| PROBLEM TO SOLVE |
Once the line with "How do I perform: Open" is found, write it out along with every line after it, exactly, up to the last line of the entries below. Exclude pictures.

───── EXTRACTED ENTRIES

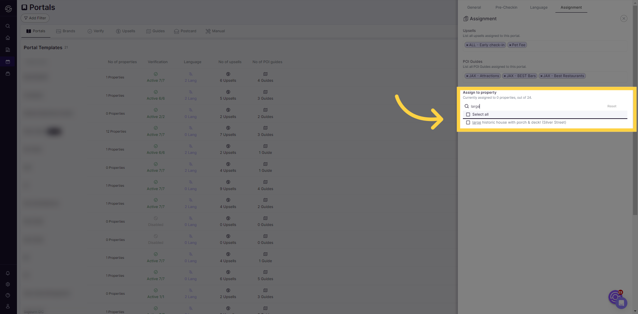Select the active calendar icon in sidebar
The height and width of the screenshot is (314, 638).
point(8,62)
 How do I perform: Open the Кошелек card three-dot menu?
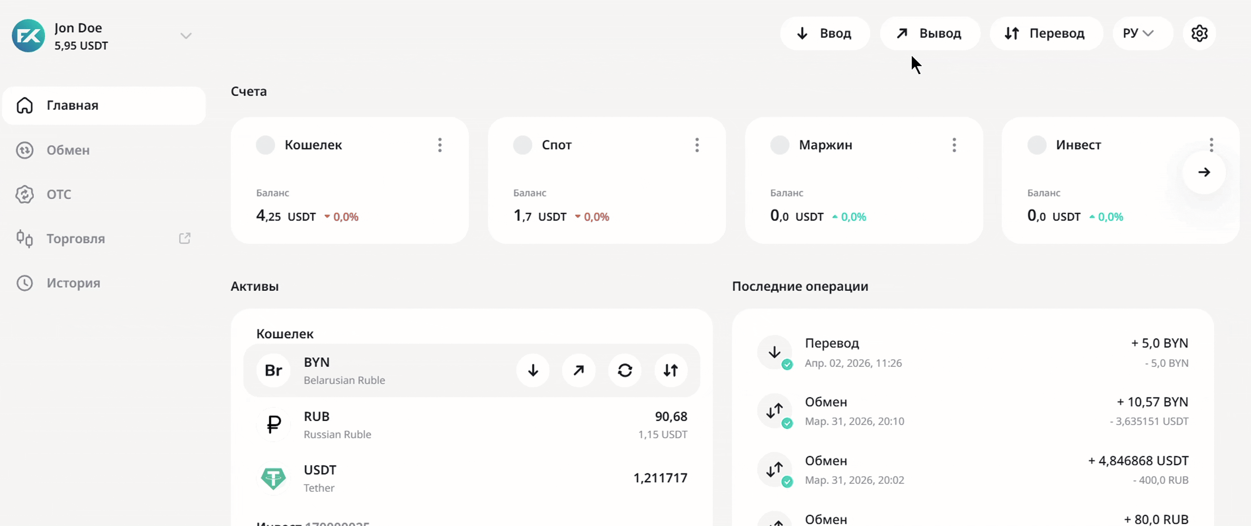click(x=440, y=145)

──────────

| RESULT OF THE TASK |
 How do I perform: Open the Кошелек card three-dot menu?
click(x=440, y=145)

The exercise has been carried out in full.